We saw that staff did not always treat people with respect and people were left for long periods without any interaction.

One person living in the home told us that they had to wait so long for a call bell response from staff that they were incontinent which caused them great upset and embarrassment.

We saw people’s food and fluid charts not being completed, even after a reminder by us, on the first day of our visit. Urine output charts were not completed as requested.

Care plans were not completed or updated and did not reflect people health and social care needs. This means that people’s care needs may not have been met.

We found that some of the care plans had not been signed by the person concerned even though they had capacity to do so. This means the person receiving care has not agreed to their plan of care.

One person said the home had, “Not enough staff”. One staff said, “We never have time to talk to people” and there was “No management support”.

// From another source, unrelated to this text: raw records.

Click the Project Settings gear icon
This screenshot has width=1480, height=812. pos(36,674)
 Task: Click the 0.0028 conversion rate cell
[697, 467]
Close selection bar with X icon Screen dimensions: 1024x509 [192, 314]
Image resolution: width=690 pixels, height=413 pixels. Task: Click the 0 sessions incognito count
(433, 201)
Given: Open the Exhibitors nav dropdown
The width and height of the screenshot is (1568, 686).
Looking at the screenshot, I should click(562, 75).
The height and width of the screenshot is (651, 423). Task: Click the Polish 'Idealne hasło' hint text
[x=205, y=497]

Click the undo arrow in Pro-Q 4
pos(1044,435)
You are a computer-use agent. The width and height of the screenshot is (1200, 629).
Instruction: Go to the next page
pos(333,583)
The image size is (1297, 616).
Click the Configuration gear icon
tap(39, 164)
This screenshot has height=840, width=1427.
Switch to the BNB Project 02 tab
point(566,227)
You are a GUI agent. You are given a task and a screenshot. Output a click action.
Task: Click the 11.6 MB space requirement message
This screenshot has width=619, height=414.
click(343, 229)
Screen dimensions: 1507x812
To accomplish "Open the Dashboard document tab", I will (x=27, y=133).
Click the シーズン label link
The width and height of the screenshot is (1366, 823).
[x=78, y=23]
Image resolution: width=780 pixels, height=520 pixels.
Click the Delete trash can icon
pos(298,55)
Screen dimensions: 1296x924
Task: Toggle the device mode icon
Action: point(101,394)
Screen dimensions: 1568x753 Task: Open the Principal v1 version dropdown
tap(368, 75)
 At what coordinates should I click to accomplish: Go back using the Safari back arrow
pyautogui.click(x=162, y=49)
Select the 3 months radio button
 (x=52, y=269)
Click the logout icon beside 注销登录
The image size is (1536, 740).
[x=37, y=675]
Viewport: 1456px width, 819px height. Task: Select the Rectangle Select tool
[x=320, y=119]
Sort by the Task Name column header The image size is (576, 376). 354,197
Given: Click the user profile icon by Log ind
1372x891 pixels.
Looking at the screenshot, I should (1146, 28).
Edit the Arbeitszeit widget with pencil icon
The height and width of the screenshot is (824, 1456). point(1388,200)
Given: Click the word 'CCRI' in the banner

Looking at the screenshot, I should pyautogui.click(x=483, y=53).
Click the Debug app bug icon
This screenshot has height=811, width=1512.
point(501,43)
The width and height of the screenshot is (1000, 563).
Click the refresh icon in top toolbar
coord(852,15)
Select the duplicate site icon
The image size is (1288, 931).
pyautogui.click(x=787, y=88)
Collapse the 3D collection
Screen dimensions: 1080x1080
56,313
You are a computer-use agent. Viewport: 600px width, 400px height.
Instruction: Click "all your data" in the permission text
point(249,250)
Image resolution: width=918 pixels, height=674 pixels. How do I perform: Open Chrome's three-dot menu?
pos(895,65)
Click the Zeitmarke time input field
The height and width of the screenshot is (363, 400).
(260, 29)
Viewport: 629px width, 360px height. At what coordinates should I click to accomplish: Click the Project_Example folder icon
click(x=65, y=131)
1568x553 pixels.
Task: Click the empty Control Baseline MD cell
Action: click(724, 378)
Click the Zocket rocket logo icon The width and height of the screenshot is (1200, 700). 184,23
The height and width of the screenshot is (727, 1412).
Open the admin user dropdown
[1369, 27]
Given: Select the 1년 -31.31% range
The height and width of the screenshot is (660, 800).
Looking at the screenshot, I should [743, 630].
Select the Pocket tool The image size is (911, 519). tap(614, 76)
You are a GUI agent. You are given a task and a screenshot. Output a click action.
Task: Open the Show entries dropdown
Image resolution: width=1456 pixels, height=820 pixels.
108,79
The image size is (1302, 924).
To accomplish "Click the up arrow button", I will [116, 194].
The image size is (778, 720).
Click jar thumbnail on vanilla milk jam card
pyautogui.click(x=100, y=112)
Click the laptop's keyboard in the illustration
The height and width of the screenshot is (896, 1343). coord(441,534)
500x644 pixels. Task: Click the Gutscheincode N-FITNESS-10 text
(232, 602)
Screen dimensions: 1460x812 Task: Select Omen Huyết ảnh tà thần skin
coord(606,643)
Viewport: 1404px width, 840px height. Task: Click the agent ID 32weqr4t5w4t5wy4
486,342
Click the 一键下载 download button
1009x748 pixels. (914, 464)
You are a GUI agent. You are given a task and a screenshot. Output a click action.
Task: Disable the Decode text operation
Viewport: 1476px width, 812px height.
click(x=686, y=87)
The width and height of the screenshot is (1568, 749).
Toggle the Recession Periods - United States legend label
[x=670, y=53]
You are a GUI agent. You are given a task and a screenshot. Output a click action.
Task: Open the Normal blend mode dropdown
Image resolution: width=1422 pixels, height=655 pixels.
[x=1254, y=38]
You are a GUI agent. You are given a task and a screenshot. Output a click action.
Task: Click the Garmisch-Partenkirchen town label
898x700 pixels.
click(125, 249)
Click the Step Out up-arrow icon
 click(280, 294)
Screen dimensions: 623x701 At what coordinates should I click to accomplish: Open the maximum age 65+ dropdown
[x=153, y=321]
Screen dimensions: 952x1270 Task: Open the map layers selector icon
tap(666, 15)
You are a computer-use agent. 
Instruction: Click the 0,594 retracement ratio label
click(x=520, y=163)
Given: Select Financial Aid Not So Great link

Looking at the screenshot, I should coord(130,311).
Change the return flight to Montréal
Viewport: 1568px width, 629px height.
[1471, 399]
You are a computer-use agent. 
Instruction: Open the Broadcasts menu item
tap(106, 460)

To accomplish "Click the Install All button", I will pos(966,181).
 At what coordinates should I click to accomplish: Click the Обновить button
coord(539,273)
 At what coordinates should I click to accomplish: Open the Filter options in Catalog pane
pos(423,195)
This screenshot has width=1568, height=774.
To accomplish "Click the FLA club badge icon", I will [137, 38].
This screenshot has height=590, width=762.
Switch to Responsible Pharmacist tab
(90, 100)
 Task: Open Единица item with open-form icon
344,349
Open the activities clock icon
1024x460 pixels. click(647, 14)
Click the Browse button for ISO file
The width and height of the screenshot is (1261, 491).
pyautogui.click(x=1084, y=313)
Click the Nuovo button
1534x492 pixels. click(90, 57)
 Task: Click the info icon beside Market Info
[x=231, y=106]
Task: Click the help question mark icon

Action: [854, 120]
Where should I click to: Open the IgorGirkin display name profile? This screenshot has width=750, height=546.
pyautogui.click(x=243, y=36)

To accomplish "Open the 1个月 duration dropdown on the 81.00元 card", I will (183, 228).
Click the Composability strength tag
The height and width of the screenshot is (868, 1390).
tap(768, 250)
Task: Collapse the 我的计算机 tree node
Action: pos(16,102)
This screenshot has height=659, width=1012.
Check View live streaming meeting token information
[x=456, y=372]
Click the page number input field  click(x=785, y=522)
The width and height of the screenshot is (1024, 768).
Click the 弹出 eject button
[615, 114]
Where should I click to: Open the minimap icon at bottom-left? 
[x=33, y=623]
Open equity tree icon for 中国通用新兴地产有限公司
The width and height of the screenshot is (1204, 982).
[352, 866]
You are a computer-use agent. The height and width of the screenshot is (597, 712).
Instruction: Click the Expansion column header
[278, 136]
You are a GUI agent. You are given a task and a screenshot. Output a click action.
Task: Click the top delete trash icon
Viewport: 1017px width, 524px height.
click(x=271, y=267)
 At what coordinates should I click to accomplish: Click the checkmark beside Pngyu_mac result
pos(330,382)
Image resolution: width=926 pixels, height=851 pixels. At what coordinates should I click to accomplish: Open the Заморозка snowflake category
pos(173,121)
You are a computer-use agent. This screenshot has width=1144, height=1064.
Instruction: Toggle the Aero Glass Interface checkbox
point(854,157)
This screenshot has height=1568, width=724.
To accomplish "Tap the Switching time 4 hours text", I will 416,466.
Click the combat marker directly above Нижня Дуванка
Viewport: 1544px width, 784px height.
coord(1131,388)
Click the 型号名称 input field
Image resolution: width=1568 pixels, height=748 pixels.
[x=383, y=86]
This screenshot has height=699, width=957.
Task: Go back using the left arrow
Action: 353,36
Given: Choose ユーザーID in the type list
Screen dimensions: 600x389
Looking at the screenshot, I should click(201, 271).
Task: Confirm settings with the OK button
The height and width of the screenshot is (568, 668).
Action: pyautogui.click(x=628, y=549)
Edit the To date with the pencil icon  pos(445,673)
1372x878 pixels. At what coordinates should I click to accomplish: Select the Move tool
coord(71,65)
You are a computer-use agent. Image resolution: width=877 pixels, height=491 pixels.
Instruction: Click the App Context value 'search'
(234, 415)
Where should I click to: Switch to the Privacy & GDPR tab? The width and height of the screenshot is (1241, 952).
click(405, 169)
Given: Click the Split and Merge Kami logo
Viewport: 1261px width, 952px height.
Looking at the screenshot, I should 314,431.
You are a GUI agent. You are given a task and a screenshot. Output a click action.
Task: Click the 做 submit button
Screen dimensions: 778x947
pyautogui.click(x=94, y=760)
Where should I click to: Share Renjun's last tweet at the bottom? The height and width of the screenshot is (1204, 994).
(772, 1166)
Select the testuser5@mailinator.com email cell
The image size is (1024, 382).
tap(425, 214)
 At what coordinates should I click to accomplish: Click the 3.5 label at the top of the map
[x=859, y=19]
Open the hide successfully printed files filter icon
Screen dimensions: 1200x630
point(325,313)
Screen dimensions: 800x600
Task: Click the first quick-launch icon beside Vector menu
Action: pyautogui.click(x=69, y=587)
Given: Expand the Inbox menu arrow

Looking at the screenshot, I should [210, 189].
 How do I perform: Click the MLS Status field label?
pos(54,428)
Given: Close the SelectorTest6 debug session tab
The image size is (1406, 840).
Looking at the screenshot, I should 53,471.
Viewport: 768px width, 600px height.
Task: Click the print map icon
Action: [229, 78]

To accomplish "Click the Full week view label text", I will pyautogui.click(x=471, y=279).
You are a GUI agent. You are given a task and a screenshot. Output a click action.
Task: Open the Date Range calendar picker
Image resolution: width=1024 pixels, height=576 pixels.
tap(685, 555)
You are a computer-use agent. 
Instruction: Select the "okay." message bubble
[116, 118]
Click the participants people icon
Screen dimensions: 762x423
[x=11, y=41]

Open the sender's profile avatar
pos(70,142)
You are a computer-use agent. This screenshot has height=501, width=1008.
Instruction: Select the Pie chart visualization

We had received concerning information about people’s needs not being met in a timely way possibly due to low staffing levels. During our visit we saw this appeared to be the case, the home did not currently have a manager in place taking charge of the home and monitoring staffing levels.

Inspection carried out on 1 December 2011

During a routine inspection

On the day of our visit the care manager (deputy manager) was on duty at the home and they showed us around the home and answered any questions we had.

People that we spoke with confirmed that staff always treated them with respect. We heard staff speaking with people in a kindly, friendly way.

Two of the people we spoke with knew they had care plans, one was not interested in them and the other said they had been consulted about theirs. People living at the home told us that the doctors and district nurses that visited were very good.

People told us that they liked living at the home because "I can still have a modicum of independence" and "It affords me the help I need". People also told us that the food was "sometimes good and sometimes not so good" and another said it was, "alright - not anything special, but the homemade pasties today were very nice".

People living at the home praised staff and told us, "staff care for me well", "staff are very good" and "(I) can't knock staff for anything, they are always polite and helpful".